---- Data under study

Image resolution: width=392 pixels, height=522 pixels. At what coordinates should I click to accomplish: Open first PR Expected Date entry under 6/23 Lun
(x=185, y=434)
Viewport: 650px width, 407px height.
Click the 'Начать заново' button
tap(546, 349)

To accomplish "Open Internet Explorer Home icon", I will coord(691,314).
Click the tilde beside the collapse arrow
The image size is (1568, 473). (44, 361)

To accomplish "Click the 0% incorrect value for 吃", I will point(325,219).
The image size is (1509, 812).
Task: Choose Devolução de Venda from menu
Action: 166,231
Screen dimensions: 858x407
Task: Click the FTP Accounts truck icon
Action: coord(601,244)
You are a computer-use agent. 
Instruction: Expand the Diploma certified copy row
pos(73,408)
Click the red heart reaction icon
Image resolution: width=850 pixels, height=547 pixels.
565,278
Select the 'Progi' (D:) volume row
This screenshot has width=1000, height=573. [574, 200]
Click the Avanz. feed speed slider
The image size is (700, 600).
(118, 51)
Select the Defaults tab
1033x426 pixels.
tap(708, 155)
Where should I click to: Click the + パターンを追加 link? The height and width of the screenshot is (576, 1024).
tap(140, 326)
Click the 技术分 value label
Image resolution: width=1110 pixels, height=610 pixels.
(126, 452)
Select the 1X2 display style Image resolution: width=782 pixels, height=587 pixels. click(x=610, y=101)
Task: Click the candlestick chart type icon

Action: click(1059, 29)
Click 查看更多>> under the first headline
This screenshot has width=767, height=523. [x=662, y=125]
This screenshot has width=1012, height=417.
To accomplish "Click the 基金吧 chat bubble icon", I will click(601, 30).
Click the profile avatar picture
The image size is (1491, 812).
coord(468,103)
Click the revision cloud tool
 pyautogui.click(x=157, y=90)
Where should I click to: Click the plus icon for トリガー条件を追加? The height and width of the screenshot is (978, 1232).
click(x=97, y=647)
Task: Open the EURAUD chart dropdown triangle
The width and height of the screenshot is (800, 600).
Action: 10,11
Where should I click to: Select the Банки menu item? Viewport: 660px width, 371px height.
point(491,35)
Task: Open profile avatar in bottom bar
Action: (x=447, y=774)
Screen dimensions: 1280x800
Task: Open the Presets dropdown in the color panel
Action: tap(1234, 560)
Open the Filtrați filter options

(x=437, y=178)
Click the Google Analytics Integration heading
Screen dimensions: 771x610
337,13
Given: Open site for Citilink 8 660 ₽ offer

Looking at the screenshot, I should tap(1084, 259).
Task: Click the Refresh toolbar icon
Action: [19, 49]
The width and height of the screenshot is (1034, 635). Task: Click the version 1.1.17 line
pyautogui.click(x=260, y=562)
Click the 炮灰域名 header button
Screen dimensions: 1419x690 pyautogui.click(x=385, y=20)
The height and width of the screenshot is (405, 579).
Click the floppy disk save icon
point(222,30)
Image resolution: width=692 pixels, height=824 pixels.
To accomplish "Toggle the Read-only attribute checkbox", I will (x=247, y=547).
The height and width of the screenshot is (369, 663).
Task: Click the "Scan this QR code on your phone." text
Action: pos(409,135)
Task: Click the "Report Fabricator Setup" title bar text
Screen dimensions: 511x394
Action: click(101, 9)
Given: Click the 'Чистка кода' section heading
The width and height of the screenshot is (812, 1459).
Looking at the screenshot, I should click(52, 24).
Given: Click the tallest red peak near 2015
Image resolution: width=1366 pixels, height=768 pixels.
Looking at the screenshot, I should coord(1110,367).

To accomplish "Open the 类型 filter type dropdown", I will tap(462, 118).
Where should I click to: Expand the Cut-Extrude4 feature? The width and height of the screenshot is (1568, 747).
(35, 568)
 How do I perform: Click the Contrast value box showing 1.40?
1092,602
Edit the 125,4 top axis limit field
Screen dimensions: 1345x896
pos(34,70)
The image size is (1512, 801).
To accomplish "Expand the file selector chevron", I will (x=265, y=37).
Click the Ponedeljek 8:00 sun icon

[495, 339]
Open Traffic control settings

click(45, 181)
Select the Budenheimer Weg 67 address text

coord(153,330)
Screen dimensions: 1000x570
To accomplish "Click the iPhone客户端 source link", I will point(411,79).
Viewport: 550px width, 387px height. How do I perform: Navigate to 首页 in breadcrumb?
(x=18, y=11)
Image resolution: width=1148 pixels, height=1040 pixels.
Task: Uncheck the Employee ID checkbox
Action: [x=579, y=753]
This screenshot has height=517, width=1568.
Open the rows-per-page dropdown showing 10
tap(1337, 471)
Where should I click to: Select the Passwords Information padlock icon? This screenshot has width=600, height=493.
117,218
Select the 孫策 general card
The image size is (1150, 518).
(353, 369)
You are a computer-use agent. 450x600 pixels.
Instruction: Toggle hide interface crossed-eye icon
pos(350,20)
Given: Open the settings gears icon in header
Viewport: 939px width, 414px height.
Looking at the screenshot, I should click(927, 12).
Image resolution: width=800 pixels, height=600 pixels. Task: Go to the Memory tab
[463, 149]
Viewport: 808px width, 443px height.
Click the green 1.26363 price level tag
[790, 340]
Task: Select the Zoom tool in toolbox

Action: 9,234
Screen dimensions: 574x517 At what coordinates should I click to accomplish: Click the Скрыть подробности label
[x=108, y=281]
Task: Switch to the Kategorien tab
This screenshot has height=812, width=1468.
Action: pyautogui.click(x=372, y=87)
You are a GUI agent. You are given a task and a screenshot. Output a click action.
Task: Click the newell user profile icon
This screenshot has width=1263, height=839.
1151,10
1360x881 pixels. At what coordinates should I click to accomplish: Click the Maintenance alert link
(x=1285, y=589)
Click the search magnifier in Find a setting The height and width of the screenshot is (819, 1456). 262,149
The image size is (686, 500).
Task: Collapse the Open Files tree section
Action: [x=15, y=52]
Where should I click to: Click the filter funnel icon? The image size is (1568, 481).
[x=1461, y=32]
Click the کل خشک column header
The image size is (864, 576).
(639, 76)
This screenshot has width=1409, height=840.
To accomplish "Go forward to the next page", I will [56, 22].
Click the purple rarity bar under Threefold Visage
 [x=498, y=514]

--------

Copy the whole listing down exactly.

Image resolution: width=392 pixels, height=522 pixels. At what coordinates should I click to accomplish: Open first PR Expected Date entry under 6/23 Lun
(x=185, y=434)
Viewport: 650px width, 407px height.
Click the 'Начать заново' button
tap(546, 349)

To accomplish "Open Internet Explorer Home icon", I will coord(691,314).
Click the tilde beside the collapse arrow
The image size is (1568, 473). (44, 361)

To accomplish "Click the 0% incorrect value for 吃", I will point(325,219).
The image size is (1509, 812).
Task: Choose Devolução de Venda from menu
Action: 166,231
Screen dimensions: 858x407
Task: Click the FTP Accounts truck icon
Action: coord(601,244)
You are a computer-use agent. 
Instruction: Expand the Diploma certified copy row
pos(73,408)
Click the red heart reaction icon
Image resolution: width=850 pixels, height=547 pixels.
565,278
Select the 'Progi' (D:) volume row
This screenshot has width=1000, height=573. [574, 200]
Click the Avanz. feed speed slider
The image size is (700, 600).
(118, 51)
Select the Defaults tab
1033x426 pixels.
tap(708, 155)
Where should I click to: Click the + パターンを追加 link? The height and width of the screenshot is (576, 1024).
tap(140, 326)
Click the 技术分 value label
Image resolution: width=1110 pixels, height=610 pixels.
(126, 452)
Select the 1X2 display style Image resolution: width=782 pixels, height=587 pixels. click(x=610, y=101)
Task: Click the candlestick chart type icon

Action: click(1059, 29)
Click 查看更多>> under the first headline
This screenshot has width=767, height=523. [x=662, y=125]
This screenshot has width=1012, height=417.
To accomplish "Click the 基金吧 chat bubble icon", I will click(601, 30).
Click the profile avatar picture
The image size is (1491, 812).
coord(468,103)
Click the revision cloud tool
 pyautogui.click(x=157, y=90)
Where should I click to: Click the plus icon for トリガー条件を追加? The height and width of the screenshot is (978, 1232).
click(x=97, y=647)
Task: Open the EURAUD chart dropdown triangle
The width and height of the screenshot is (800, 600).
Action: 10,11
Where should I click to: Select the Банки menu item? Viewport: 660px width, 371px height.
point(491,35)
Task: Open profile avatar in bottom bar
Action: (x=447, y=774)
Screen dimensions: 1280x800
Task: Open the Presets dropdown in the color panel
Action: tap(1234, 560)
Open the Filtrați filter options

(x=437, y=178)
Click the Google Analytics Integration heading
Screen dimensions: 771x610
337,13
Given: Open site for Citilink 8 660 ₽ offer

Looking at the screenshot, I should tap(1084, 259).
Task: Click the Refresh toolbar icon
Action: [19, 49]
The width and height of the screenshot is (1034, 635). Task: Click the version 1.1.17 line
pyautogui.click(x=260, y=562)
Click the 炮灰域名 header button
Screen dimensions: 1419x690 pyautogui.click(x=385, y=20)
The height and width of the screenshot is (405, 579).
Click the floppy disk save icon
point(222,30)
Image resolution: width=692 pixels, height=824 pixels.
To accomplish "Toggle the Read-only attribute checkbox", I will (x=247, y=547).
The height and width of the screenshot is (369, 663).
Task: Click the "Scan this QR code on your phone." text
Action: pos(409,135)
Task: Click the "Report Fabricator Setup" title bar text
Screen dimensions: 511x394
Action: click(101, 9)
Given: Click the 'Чистка кода' section heading
The width and height of the screenshot is (812, 1459).
Looking at the screenshot, I should click(52, 24).
Given: Click the tallest red peak near 2015
Image resolution: width=1366 pixels, height=768 pixels.
Looking at the screenshot, I should coord(1110,367).

To accomplish "Open the 类型 filter type dropdown", I will tap(462, 118).
Where should I click to: Expand the Cut-Extrude4 feature? The width and height of the screenshot is (1568, 747).
(35, 568)
 How do I perform: Click the Contrast value box showing 1.40?
1092,602
Edit the 125,4 top axis limit field
Screen dimensions: 1345x896
pos(34,70)
The image size is (1512, 801).
To accomplish "Expand the file selector chevron", I will (x=265, y=37).
Click the Ponedeljek 8:00 sun icon

[495, 339]
Open Traffic control settings

click(45, 181)
Select the Budenheimer Weg 67 address text

coord(153,330)
Screen dimensions: 1000x570
To accomplish "Click the iPhone客户端 source link", I will point(411,79).
Viewport: 550px width, 387px height. How do I perform: Navigate to 首页 in breadcrumb?
(x=18, y=11)
Image resolution: width=1148 pixels, height=1040 pixels.
Task: Uncheck the Employee ID checkbox
Action: [x=579, y=753]
This screenshot has height=517, width=1568.
Open the rows-per-page dropdown showing 10
tap(1337, 471)
Where should I click to: Select the Passwords Information padlock icon? This screenshot has width=600, height=493.
117,218
Select the 孫策 general card
The image size is (1150, 518).
(353, 369)
You are a computer-use agent. 450x600 pixels.
Instruction: Toggle hide interface crossed-eye icon
pos(350,20)
Given: Open the settings gears icon in header
Viewport: 939px width, 414px height.
Looking at the screenshot, I should click(927, 12).
Image resolution: width=800 pixels, height=600 pixels. Task: Go to the Memory tab
[463, 149]
Viewport: 808px width, 443px height.
Click the green 1.26363 price level tag
[790, 340]
Task: Select the Zoom tool in toolbox

Action: 9,234
Screen dimensions: 574x517 At what coordinates should I click to accomplish: Click the Скрыть подробности label
[x=108, y=281]
Task: Switch to the Kategorien tab
This screenshot has height=812, width=1468.
Action: pyautogui.click(x=372, y=87)
You are a GUI agent. You are given a task and a screenshot. Output a click action.
Task: Click the newell user profile icon
This screenshot has width=1263, height=839.
1151,10
1360x881 pixels. At what coordinates should I click to accomplish: Click the Maintenance alert link
(x=1285, y=589)
Click the search magnifier in Find a setting The height and width of the screenshot is (819, 1456). 262,149
The image size is (686, 500).
Task: Collapse the Open Files tree section
Action: [x=15, y=52]
Where should I click to: Click the filter funnel icon? The image size is (1568, 481).
[x=1461, y=32]
Click the کل خشک column header
The image size is (864, 576).
(639, 76)
This screenshot has width=1409, height=840.
To accomplish "Go forward to the next page", I will [56, 22].
Click the purple rarity bar under Threefold Visage
 [x=498, y=514]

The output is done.